Data on locating visible targets
•••
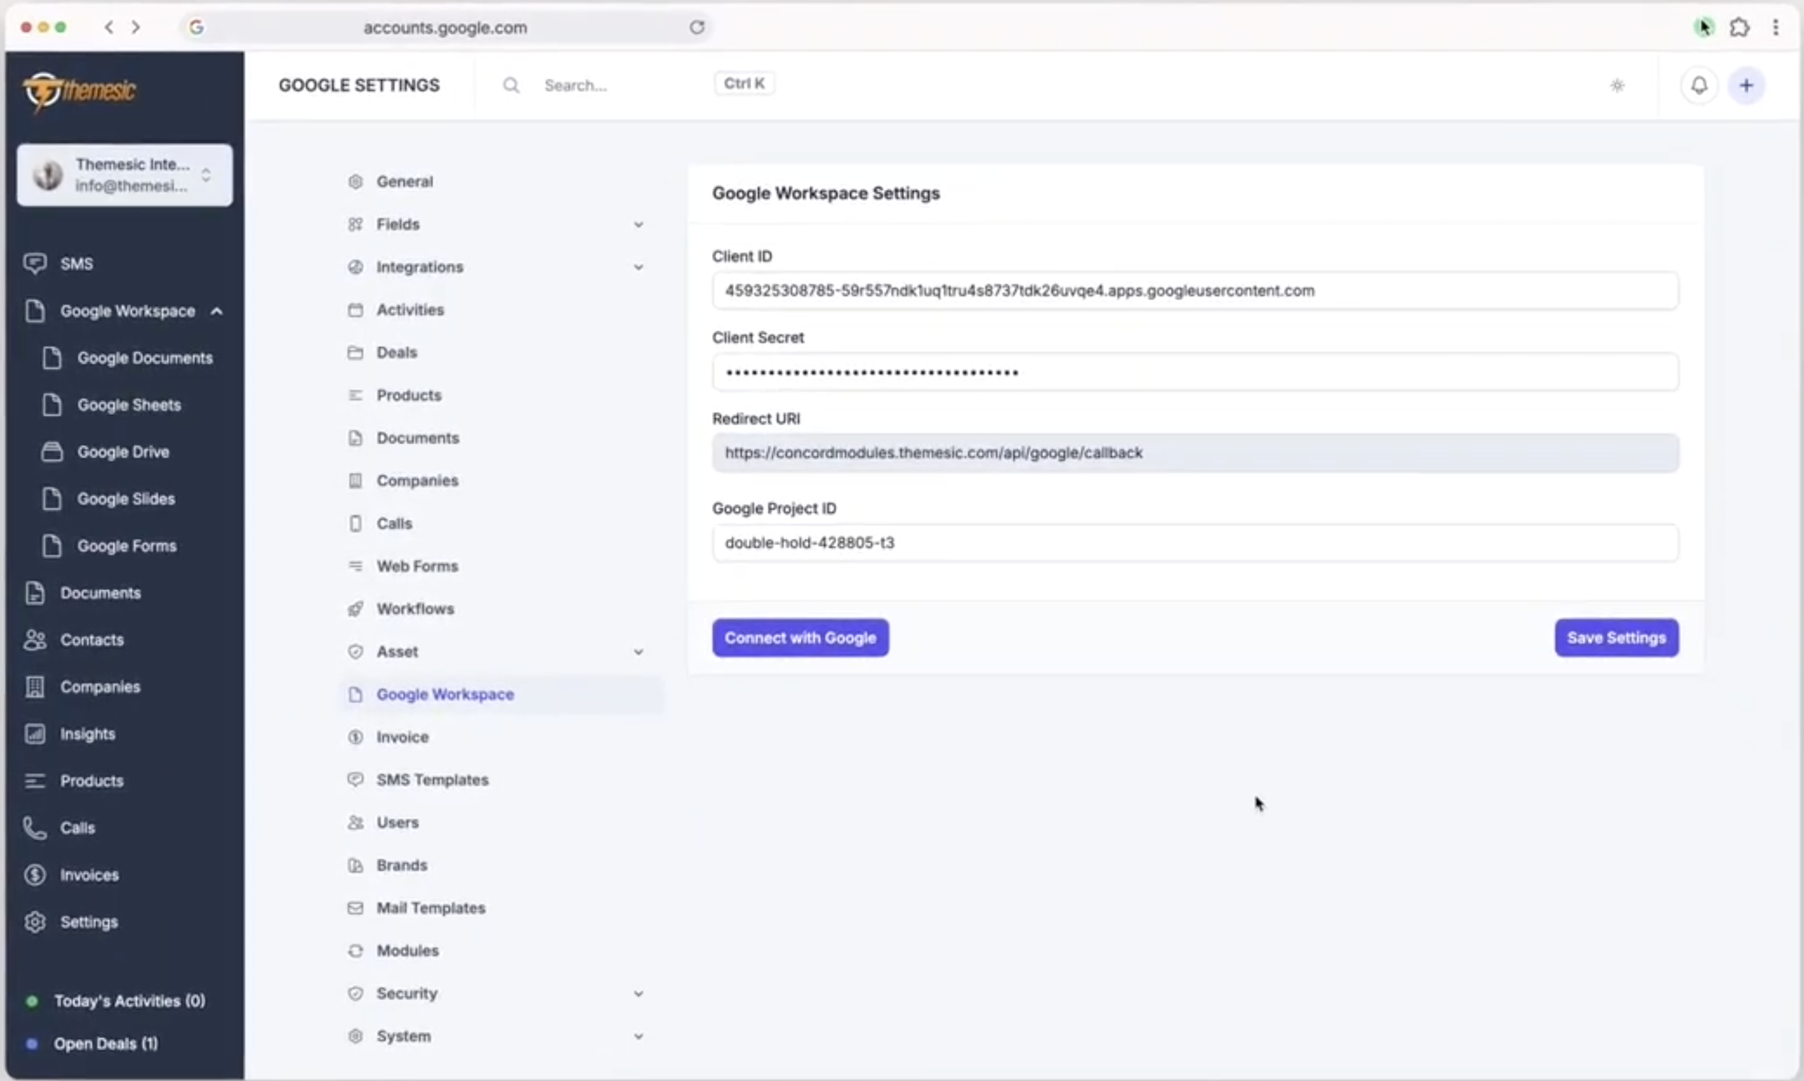Select the SMS icon in the sidebar
Viewport: 1804px width, 1081px height.
point(34,263)
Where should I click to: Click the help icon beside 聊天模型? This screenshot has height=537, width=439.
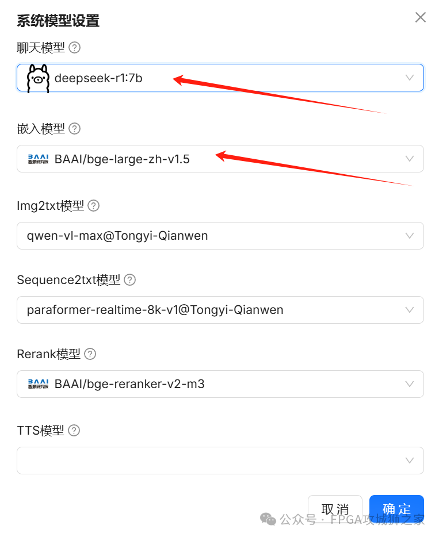(x=74, y=48)
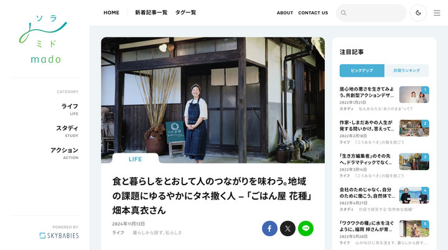The width and height of the screenshot is (448, 250).
Task: Click the Sora Mido mado logo
Action: click(45, 39)
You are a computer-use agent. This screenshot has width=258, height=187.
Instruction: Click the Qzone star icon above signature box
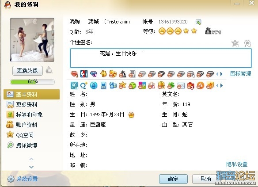(x=235, y=43)
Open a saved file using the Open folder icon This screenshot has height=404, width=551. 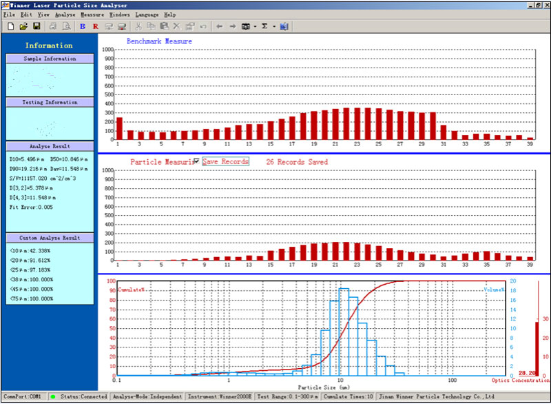(24, 26)
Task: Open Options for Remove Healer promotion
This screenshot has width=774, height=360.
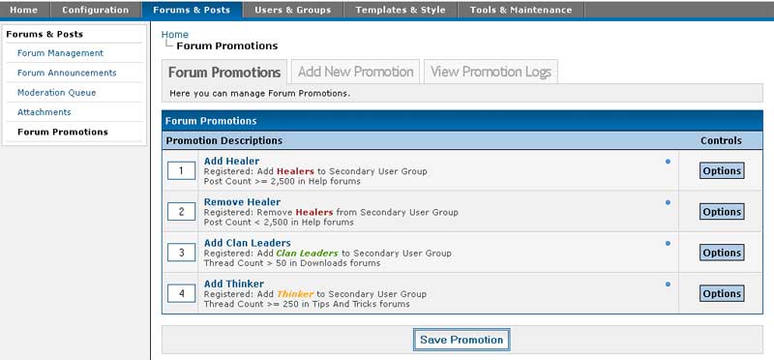Action: (722, 212)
•••
THE EXERCISE — Reproduce the lines above, starting at the line that contains "Task: Open Options" and ending at the final line, and leave the pictures out.

RESULT OF THIS TASK —
Task: Open Options for Remove Healer promotion
This screenshot has width=774, height=360.
Action: (722, 212)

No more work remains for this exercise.